Periodic Reporting for period 1 - DC cancer (Development and immunological control of dendritic cell cancer)
Reporting period: 2015-05-01 to 2017-04-30
We generated a new genetically-engineered cancer mouse model that makes use of the recent finding by the host lab that the Clec9a gene is expressed specifically within cells of the DC lineage. We used this model to study the aetiology of DC cancer development. DC cancer was observed with 100% penetrance in Clec9a Kras-G12D mice, which all succumbed to neoplastic transformation within the DC lineage. Flow cytometric analyses over time established that high accumulation of transformed DCs occurred in multiple lymphoid and non-lymphoid organs and was evident early in life, from week 4 after birth. DC cancer formation showed 100% penetrance in mice and we did only observe minor heterogeneity between individual mice. However, further analyses revealed that cancer formation is dominated by the CD8a+ subset of DCs, which accumulated over time, indicating that this subset has a stronger potential to form tumors in Clec9a Kras-G12D mice.
We additionally analysed whether oncogenic transformation of DCs affects their immunological phenotype and function. Cancer DCs did not show signs of activation but could be activated by stimulation, evident by the upregulation of costimulatory markers and cytokine production. Furthermore, in vitro culture assays with T cells established that cancer DCs were capable to induce T cell activation and stimulation, suggesting that DCs in Clec9a Kras-G12D mice retained a normal phenotype and functional ability despite their oncogenic transformation. Furthermore, we did not detect changes in the immune cell repertoire in Clec9a Kras-G12D mice, suggesting that cancer DCs are immunologically invisible and ignored by the immune system. This was supported by the finding that crossing Clec9a Kras-G12D mice to Rag1-/- mice did not show accelerated DC cancer development, despite T cell deficiency. However, adoptive transfer of cancer DCs into immune competent mice resulted in immune rejection, an important finding with implications for DC cancer therapy. We complemented our analyses of T cells by analysing further potential immunological barriers that could hinder DC tumor development. To this end, we generated bone marrow chimeric mice in which neoplastic transformation is restricted to a very low frequency of transformed DC. In these experiments, we discovered that a small number of transformed DC precursors is sufficient to evoke rapid DC cancer development and DC cancer development can occur in the presence of untransformed DC.
Taken together, our data provide an in-depth characterisation and fundamental insights into the biology of DC cancer development. Our experiments establish that DC cancer formation is not controlled by immunological barriers in mice, and DC cancer cells seem to be ignored by the immune system. These findings have important implications for the design of targeted immunotherapy against DC tumors.
Dissemination of results
Most of the results of this project have been published in a peer-reviewed manuscript in the Journal of Immunology (See uploaded publication).
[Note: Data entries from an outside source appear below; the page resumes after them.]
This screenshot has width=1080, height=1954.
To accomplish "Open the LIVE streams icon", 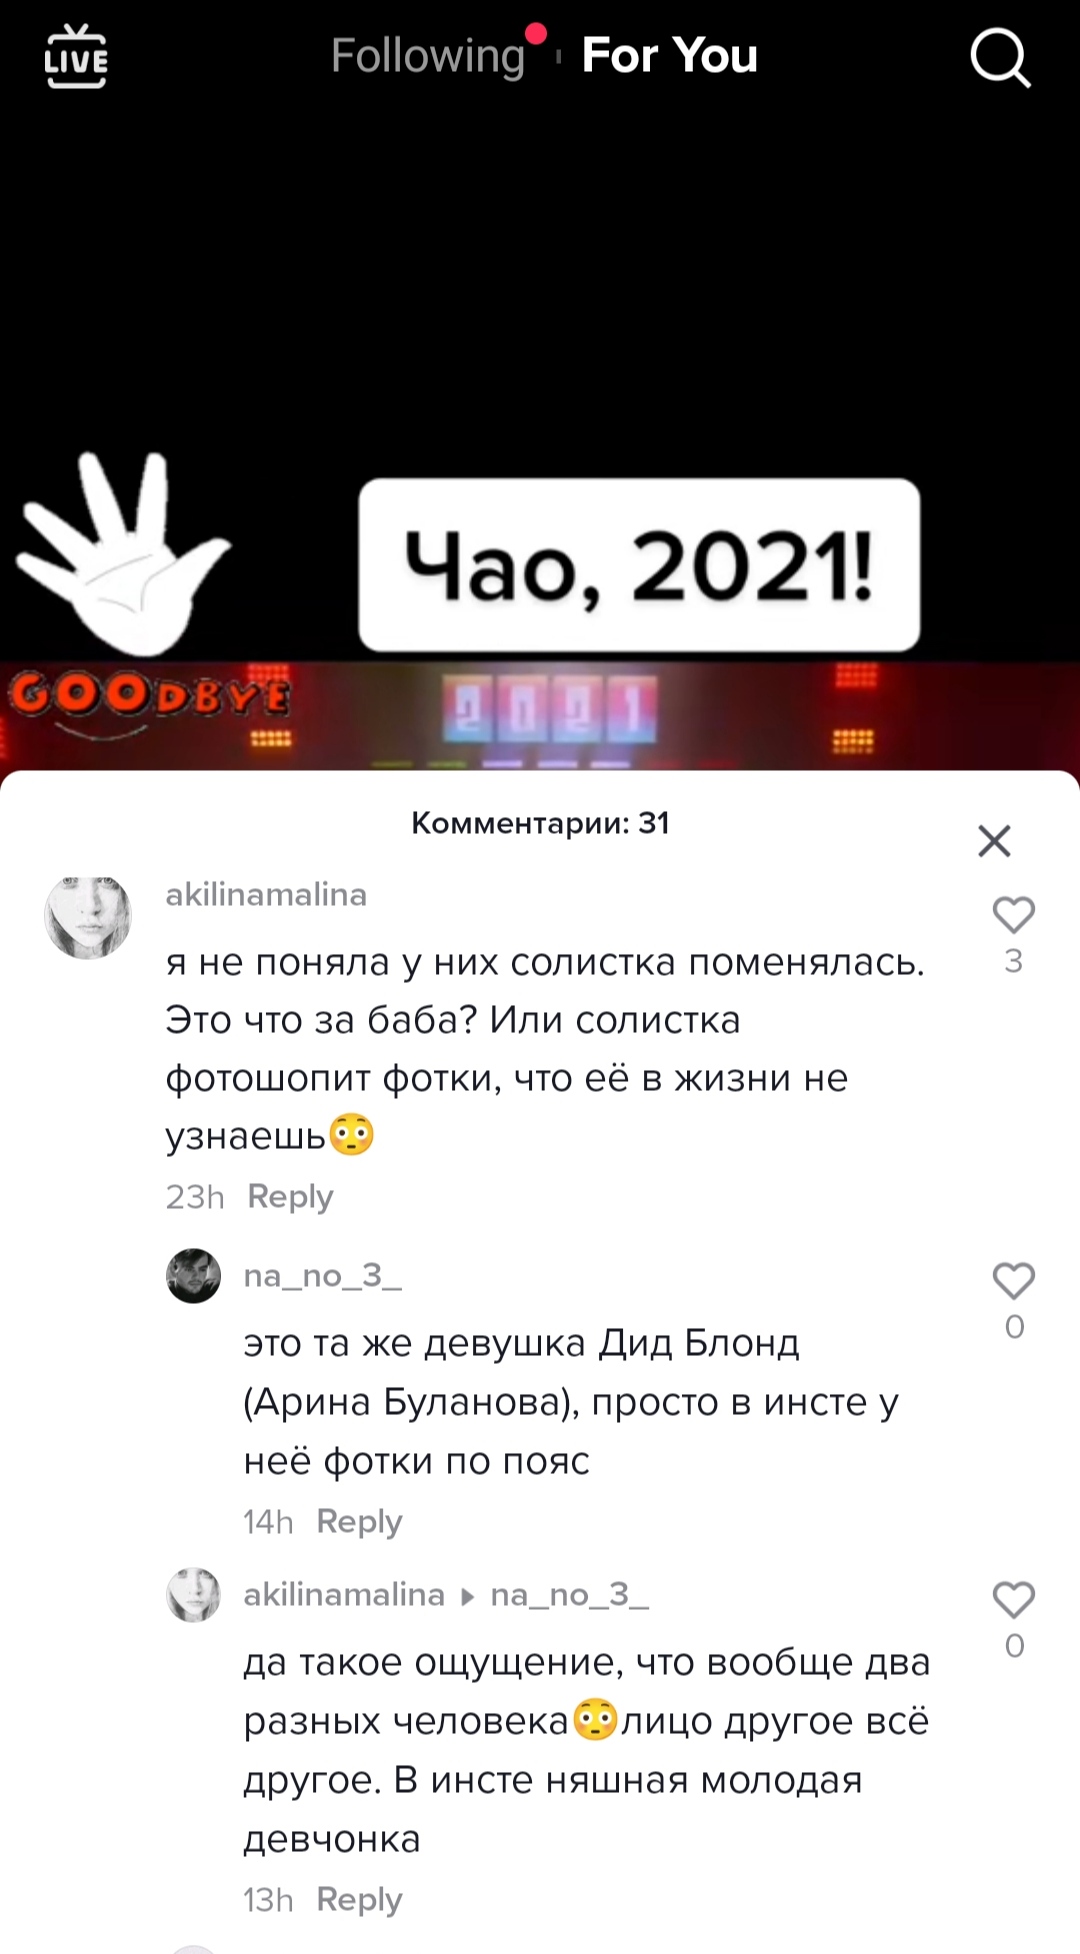I will pos(76,57).
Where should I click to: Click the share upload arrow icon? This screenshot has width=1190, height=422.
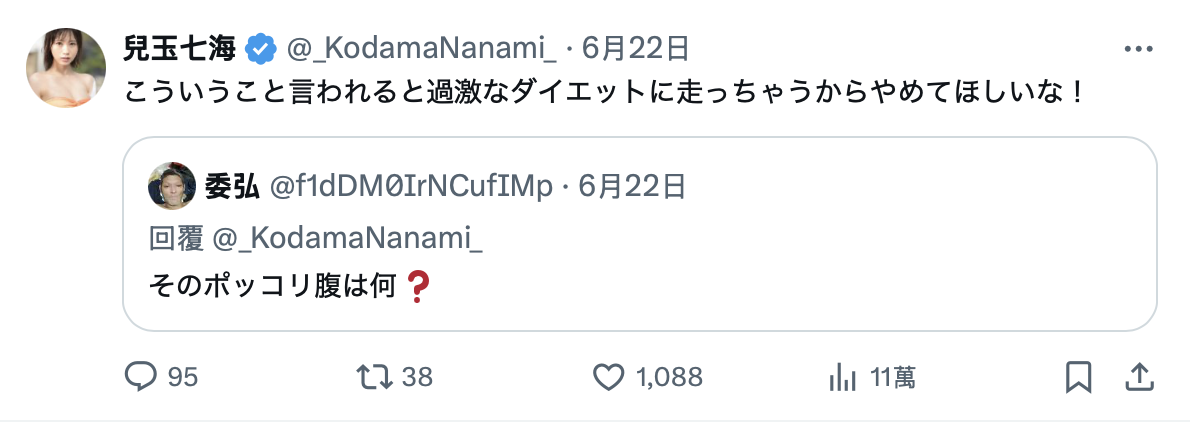[1136, 376]
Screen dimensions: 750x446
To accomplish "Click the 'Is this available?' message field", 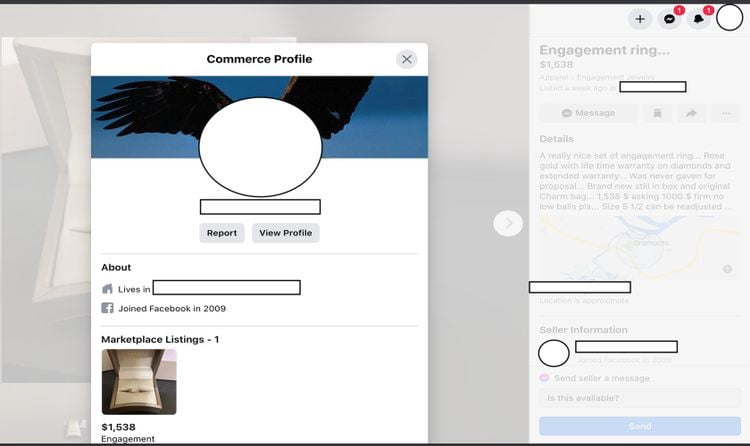I will click(x=640, y=398).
Furthermore, results from this project have been disseminated to the scientific community by several oral presentations at national and international meetings.
Further exploitation
This project allowed us to generate several DC cancer cell lines, which are available as a biological tool to the scientific community and already used by the several labs at the Francis Crick Institute.
Furthermore, Clec9a Kras-G12D mice are available as a tool to study the formation of DC cancer. In addition to this and beyond the original proposal, these mice have been crossed to Batf3-/- mice, allowing to study neoplastic transformation of CD11b+ DCs; and Rag1-/-Clec9a Kras-G12D mice to study immune-editing of DC cancer in future projects.
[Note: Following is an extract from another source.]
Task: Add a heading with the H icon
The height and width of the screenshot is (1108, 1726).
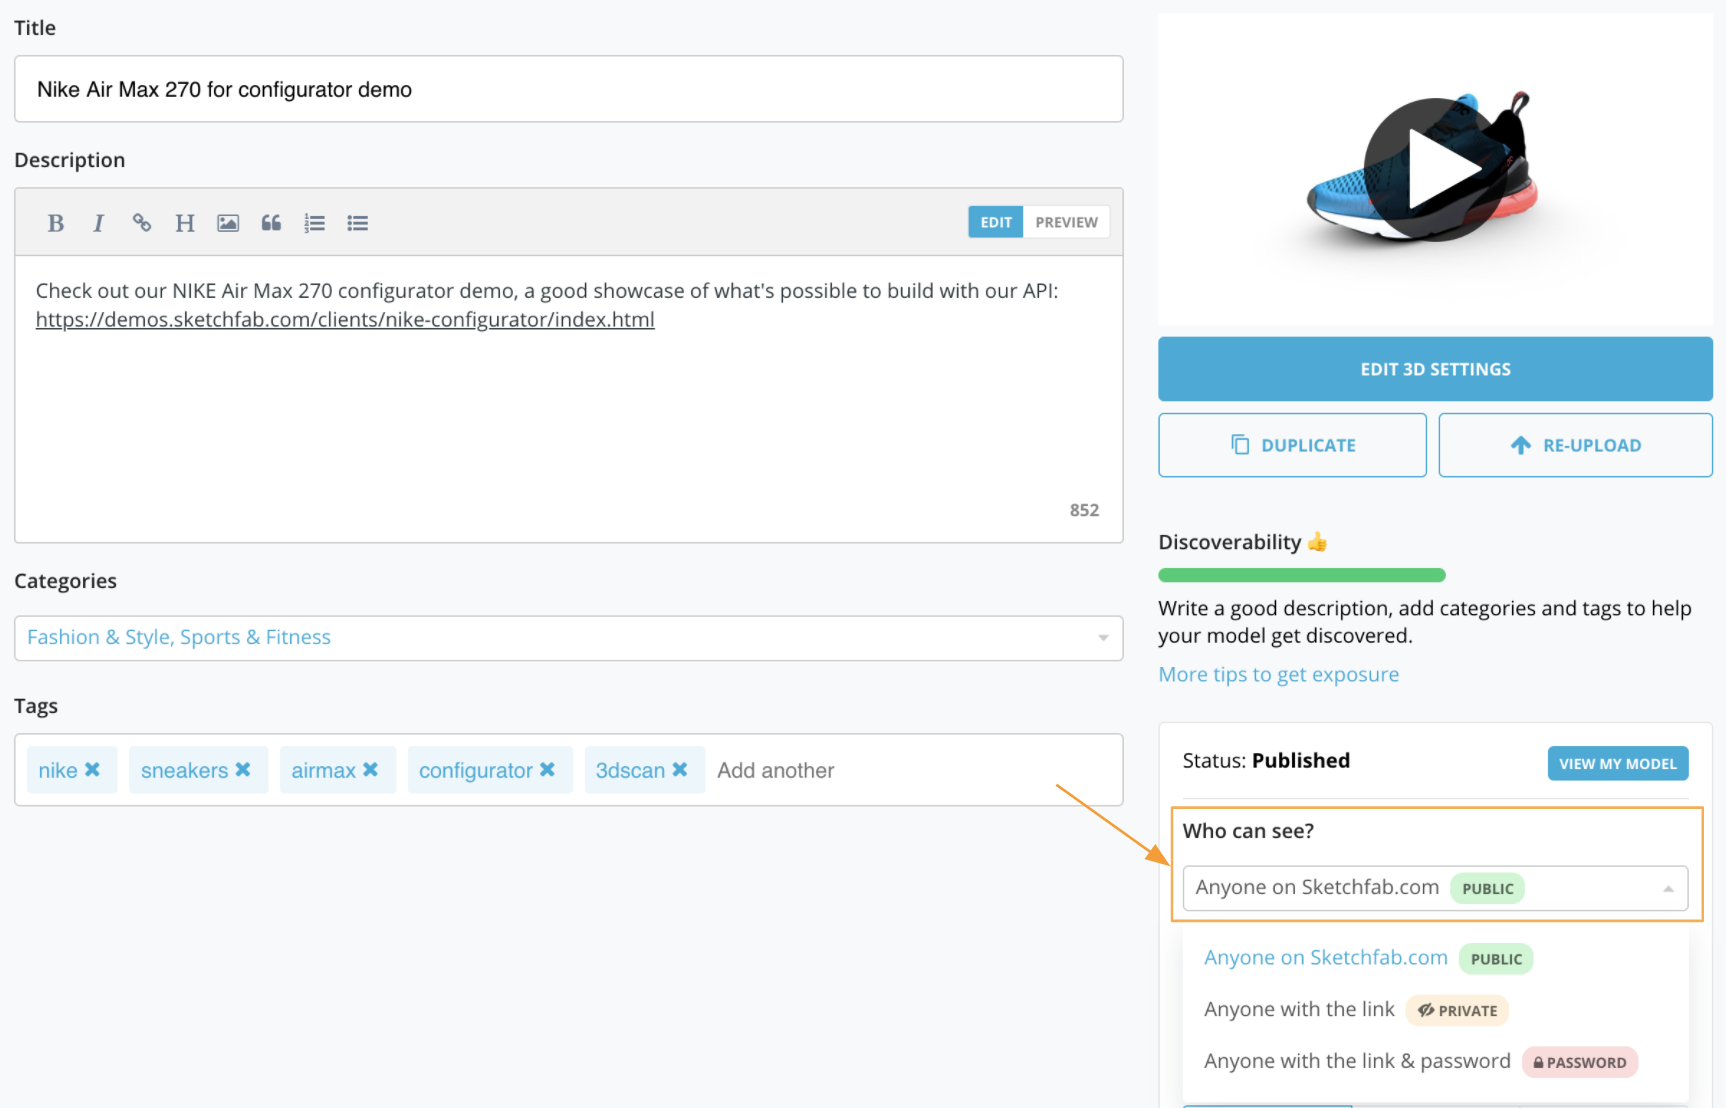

Secondly, my postdoctoral work on DCs and cancer allowed me to start a follow up project in which I am investigating the mechanisms that cancers use to impair DCs within tumours. This project was recently submitted for publication.
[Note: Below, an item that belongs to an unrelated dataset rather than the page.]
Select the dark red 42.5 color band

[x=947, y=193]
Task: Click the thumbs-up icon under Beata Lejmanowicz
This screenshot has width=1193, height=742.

Thirdly and most importantly, the funding of my postdoctoral work in Caetano Reis e Sousa’s lab allowed me to develop my own area of research interest within the field of cancer immunology. The unique combination of expertise, tools and techniques I acquired during my research as a Marie Sklodowska-Curie fellow ideally positioned me to reach the next level of professional maturity and I successfully acquired grant money for a 5-year junior research group at the TU Munich, Germany, starting next year.